Aprovechamos nuestro reciente viaje por Malta y Sicilia siguiendo los pasos del apóstol San Pablo, para hablar sobre sus rutas de evangelización por estos destinos tan importantes para cualquier cristiano

Pablo, misionero de los gentiles. El libro de los Hechos de los Apóstoles dedica numerosos capítulos a narrar la evangelización de Pablo. Lo hace siguiendo el esquema de tres viajes misioneros, en los que alcanza el mundo griego, con su capital en Atenas, y llega a ciudades como Corinto o Éfeso. Sin embargo Pablo en estos viajes no llega a Roma. Los Hechos de los Apóstoles nos dicen que el «apóstol de los gentiles» partía de Antioquía (en Siria), donde tenía su comunidad, y después de dedicar todas sus fuerzas, y exprimir al máximo sus recursos, regresaba a casa pasando previamente por Jerusalén, para dar cuenta de su ministerio a los apóstoles (Hch 21,19). El libro de los Hechos se detiene a contar de forma pormenorizada y con toda suerte de detalles la detención, juicio y extradición de Pablo a Roma (Hch 21,15-28,16). 
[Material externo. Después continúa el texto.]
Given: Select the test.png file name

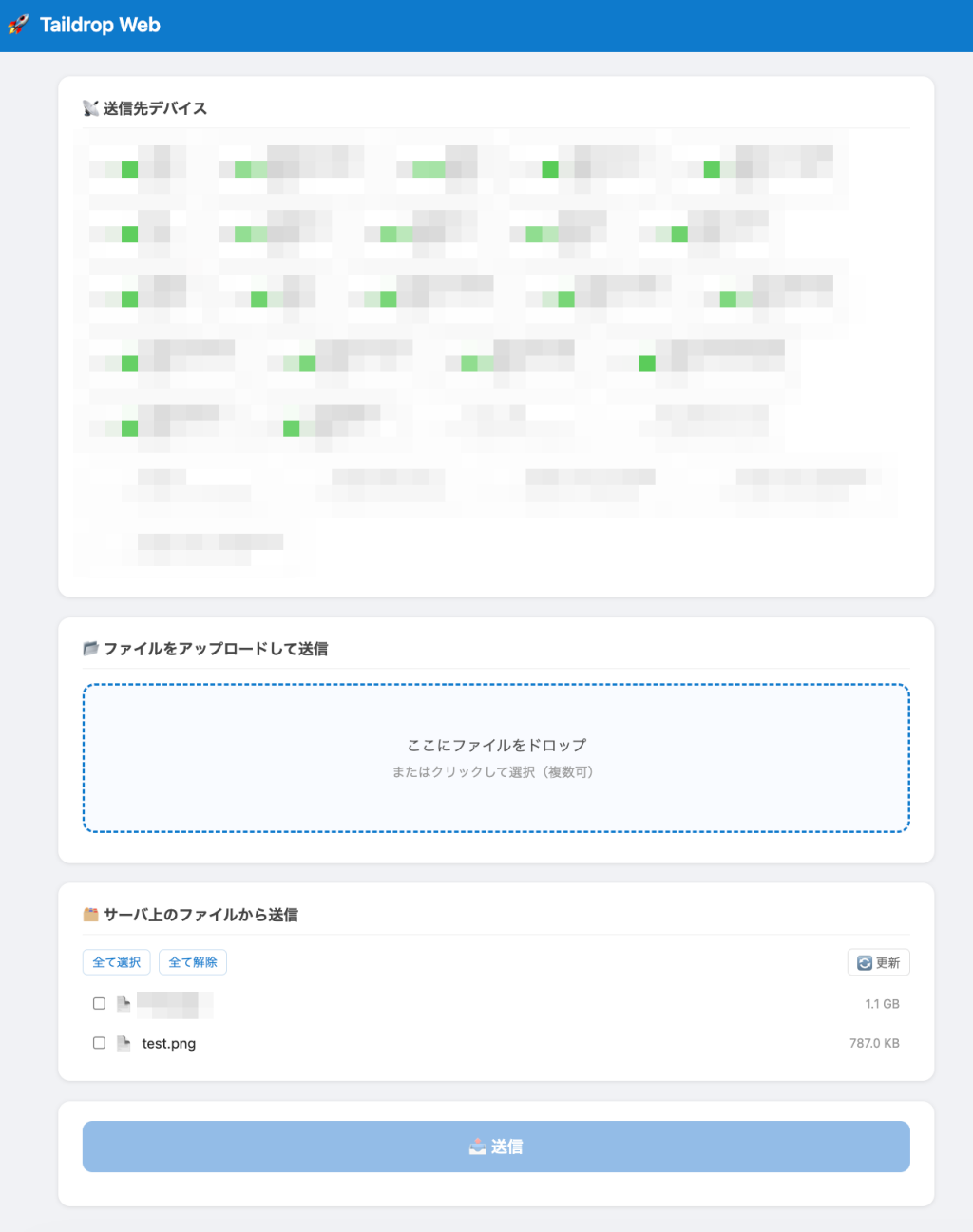Looking at the screenshot, I should point(169,1044).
Los últimos años de Pablo. En el último de estos periplos misioneros Pablo, cuando pasa por Jerusalén, va al Templo. Allí unos adversarios que le reconocen, le denuncian ante la guardia con el pretexto de que «había introducido a un gentil en el área reservada a los judíos» (Hch 21,27-28); en fin, límites que no se pueden traspasar para velar por la «santidad» de Dios! . Pablo es detenido, sale como puede de un motín que se levanta contra él (Hch 21,30-36), y puesto en manos del gobernato judío, recordemos que los romanos seguían siendo los «patrones» de aquella zona del Imperio.
Pablo evita que le azoten los romanos cuando dice al tribuno que es «ciudadano romano» (Hch 22,25-29). Lo conducen al Sanedrín, pero Pablo sabe que las cosas no pintan bien para él pues hacía tiempo que le buscaban; la acusación contra él es grave, pues recordaban que Saulo había sido uno de los «principales» de los suyos que se había «pasado» al cristianismo, siendo ahora su máximo difusor. Le podrían acusar de «traición», de «herejía», de «apóstata», de «peligroso para la fe judía»… su condena era casi segura: la muerte.
Pablo tenía que ganar tiempo; sabía que el Sanedrín (órgano puramente deliberativo, pero no ejecutivo), estaba formado por dos facciones judías: los fariseos defendían la resurrección de los muertos, mientras que los saduceos la negaban. Pablo, en un toque de genialidad, les enfrentó, consiguiendo que se aplazara su juicio.
Hechos nos dice cómo esa noche el apóstol tuvo una revelación: «tienes que dar testimonio de mí en Roma igual que lo has dado en Jerusalén» (Hch 22,11). Cuarenta judíos se confabulan para matar a Pablo, pero avisado el tribuno, decide llevarlo ante el procurador de Cesarea. (Hch 22,12-30).
Allí está dos años detenido; cambian de procurador romano. El nuevo, Porcio Festo, lo mantiene en el cárcel; los judíos pretenden de nuevo matarlo en una emboscada en el viaje de Cesarea a Jerusalén. Pablo, que no se fía, consigue evitar esta nueva comparecencia ante el Sanedrín y «apela al César» (Hch 25,12).
Pablo es «ciudadano romano» porque ha nacido en Tarso, que tiene el título honorífico de «Ciudad romana» y que es extensible a todos sus ciudadanos libres. Pablo, aunque sea de religión judía, posee este título y lo exhibe en el momento que lo precisa. Un ciudadano romano tiene el privilegio de que el César lo escuche, y así hace Pablo.
Su juicio, una vez más, no se anula, pero se pospone. Pablo emprende como prisionero, viaje por mar desde Cesarea hasta Roma.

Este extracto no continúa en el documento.